Pesquisadoras da Universidade Federal de São Paulo (Unifesp) desenvolveram uma técnica para criar células cerebrais vivas usando uma impressora 3D.
O estudo, apoiado pela FAPESP, foi publicado no Journal of Visualized Experiments (JoVE) e pretende recuperar áreas lesionadas do cérebro em casos de AVC e outras doenças.
A chamada biotinta é composta de polímeros naturais que permitem aos astrócitos, um tipo de célula cerebral, sobreviver por pelo menos 14 dias em laboratório depois de passar por uma impressora 3D.
Biotinta
Para recuperar áreas lesionadas, as células neurais são colocadas em uma mistura chamada “biotinta”, composta de polímeros naturais.
Esses polímeros funcionam como uma estrutura de suporte para aos astrócitos.
O procedimento resulta em um modelo mais parecido com o tecido neural natural do que os obtidos atualmente por outras técnicas, em que as células são cultivadas em pratos, em apenas duas dimensões.
“Estamos testando diferentes biomateriais que sejam compatíveis com células do tecido neural, não apenas astrócitos, mas neurônios e células-tronco neurais.
A bioimpressão é uma técnica bastante recente na engenharia de tecidos e, ainda mais os neurais, compostos por células mais sensíveis.
Por isso, esse protocolo será útil tanto para quem quer trabalhar com astrócitos e outras células do cérebro quanto com outros tipos celulares”, conta Bruna Alice Gomes de Melo, primeira autora do trabalho, realizado durante seu pós-doutorado na EPM-Unifesp.
Recuperar áreas cerebrais lesionadas
O protocolo foi desenvolvido com células de camundongos, mas usa materiais biocompatíveis que podem ser adaptados para o estudo de células humanas.
“No organismo, as células são tridimensionais. Mas, quando cultivadas em laboratório, elas têm plástico embaixo e um meio de cultura em cima [conjunto de substâncias que permitem a sobrevivência e a proliferação celular]. Isso é muito distante da organização natural do tecido ou do órgão, em que elas estão arranjadas de maneira tridimensional.

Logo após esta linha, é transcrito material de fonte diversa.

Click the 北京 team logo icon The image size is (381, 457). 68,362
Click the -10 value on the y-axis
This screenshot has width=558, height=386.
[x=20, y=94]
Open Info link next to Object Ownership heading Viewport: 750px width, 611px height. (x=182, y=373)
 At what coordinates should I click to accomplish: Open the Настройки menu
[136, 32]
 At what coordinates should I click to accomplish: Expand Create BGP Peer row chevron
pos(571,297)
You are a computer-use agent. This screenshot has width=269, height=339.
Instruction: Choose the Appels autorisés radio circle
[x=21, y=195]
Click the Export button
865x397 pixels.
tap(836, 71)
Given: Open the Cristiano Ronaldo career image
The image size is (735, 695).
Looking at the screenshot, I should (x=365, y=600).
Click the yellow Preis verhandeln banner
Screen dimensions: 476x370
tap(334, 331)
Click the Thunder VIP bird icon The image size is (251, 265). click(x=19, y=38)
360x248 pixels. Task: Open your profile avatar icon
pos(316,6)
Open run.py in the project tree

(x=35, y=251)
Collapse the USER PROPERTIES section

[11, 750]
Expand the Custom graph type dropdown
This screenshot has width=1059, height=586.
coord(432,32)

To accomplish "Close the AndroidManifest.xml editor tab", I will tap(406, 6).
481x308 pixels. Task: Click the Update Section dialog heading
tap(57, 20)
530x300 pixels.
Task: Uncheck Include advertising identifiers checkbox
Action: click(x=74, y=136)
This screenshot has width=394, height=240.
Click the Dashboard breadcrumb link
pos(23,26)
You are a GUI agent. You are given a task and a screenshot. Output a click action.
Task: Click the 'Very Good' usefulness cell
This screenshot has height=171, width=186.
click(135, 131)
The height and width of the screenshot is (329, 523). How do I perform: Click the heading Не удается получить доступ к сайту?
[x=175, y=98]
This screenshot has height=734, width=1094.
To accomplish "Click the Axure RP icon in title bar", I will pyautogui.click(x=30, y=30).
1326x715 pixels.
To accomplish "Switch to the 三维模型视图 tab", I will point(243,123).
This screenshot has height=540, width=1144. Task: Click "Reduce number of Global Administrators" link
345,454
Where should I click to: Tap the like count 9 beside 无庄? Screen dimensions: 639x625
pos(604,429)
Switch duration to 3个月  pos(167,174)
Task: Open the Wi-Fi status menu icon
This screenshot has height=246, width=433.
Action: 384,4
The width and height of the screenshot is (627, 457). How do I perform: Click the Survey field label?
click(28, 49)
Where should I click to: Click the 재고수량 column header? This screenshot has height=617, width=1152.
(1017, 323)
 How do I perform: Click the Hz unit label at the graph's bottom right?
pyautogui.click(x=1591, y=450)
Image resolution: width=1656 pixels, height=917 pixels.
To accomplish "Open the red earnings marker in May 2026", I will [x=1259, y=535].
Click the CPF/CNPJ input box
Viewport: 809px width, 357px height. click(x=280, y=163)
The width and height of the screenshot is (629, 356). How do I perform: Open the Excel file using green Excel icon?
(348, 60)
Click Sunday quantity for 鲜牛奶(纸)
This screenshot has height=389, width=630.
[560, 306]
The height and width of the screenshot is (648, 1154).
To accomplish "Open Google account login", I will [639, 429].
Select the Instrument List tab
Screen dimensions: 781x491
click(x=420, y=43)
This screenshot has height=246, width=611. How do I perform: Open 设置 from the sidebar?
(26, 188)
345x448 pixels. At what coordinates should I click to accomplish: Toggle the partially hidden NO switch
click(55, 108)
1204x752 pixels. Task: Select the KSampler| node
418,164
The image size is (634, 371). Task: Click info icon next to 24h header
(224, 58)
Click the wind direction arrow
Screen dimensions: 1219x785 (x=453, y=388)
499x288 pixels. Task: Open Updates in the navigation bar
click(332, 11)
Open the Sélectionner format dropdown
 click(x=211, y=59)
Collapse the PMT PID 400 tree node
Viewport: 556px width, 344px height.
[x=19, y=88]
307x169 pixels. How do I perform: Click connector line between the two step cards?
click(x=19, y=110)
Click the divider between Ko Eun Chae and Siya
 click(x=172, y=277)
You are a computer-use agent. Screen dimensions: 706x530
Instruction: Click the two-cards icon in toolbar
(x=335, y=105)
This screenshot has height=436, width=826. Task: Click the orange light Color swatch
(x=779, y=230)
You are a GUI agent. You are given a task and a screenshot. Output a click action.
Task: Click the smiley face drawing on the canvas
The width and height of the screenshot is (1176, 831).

“A biotinta que desenvolvemos tenta reproduzir a relação da célula com o microambiente e com outras células. É um sistema intermediário entre a cultura 2D e os experimentos com animais,” detalhou a pesquisadora Marimélia Porcionatto
E o foco da pesquisa que estuda doenças do sistema nervoso é recuperar áreas cerebrais danificadas por AVC e outros traumas.
Além de estudar doenças do sistema nervoso central num formato mais próximo ao do cérebro, o grupo liderado por Porcionatto busca materiais que futuramente possam recuperar áreas cerebrais lesionadas por traumatismo cranioencefálico ou acidente vascular cerebral (AVC), por exemplo.
Desenvolvimento das células
Depois que passa pelo bico ejetor da impressora, a biotinta, que tem aspecto de um gel, é disposta em camadas. Em poucos dias, os astrócitos começam a se replicar e têm um comportamento similar ao que apresentam no tecido nervoso.
Os astrócitos têm papel fundamental em diversos processos do cérebro, inclusive em doenças que afetam o sistema nervoso central.
O procedimento desenvolvido pelas pesquisadoras pode ser adaptado para estudar outros tipos de células: A equipe já está utilizando-o para analisar astrócitos e neurônios infectados com o vírus SARS-CoV-2, causador da covid-19.
Células-tronco
A biotinta é composta por insumos disponíveis no mercado, como a laminina, extraída de bovinos, um componente da matriz extracelular (moléculas que se localizam entre as células). A receita inclui ainda fatores de crescimento para as células e compostos que permitem que elas sobrevivam em cultura.
Outro ingrediente é conhecido como gelatina metacrilada. O insumo é vendido comercialmente no exterior, mas as pesquisadoras produziram sua própria versão dele a um custo muito inferior ao do importado.
“Em outras composições, uma boa parte das células sobrevivia ao estresse da impressão em 3D e até se tornavam viáveis por um tempo, mas a morfologia dos astrócitos não condizia com a que é vista no tecido vivo. A gelatina metacrilada e a laminina foram essenciais,” contou Bruna.
Após o estudo envolvendo o vírus da covid-19, a equipe pretende começar a trabalhar com células-tronco neurais.
“A ideia é chegar o mais próximo possível da complexidade do tecido neural. Quando esses protocolos estiverem bem validados com células de camundongos, poderemos criar outros com células humanas.
Isso vai servir para uma variedade de estudos, como testar novos fármacos, identificar genes que são expressos durante o desenvolvimento do cérebro, modelar doenças, entre outros,” disse Marimélia.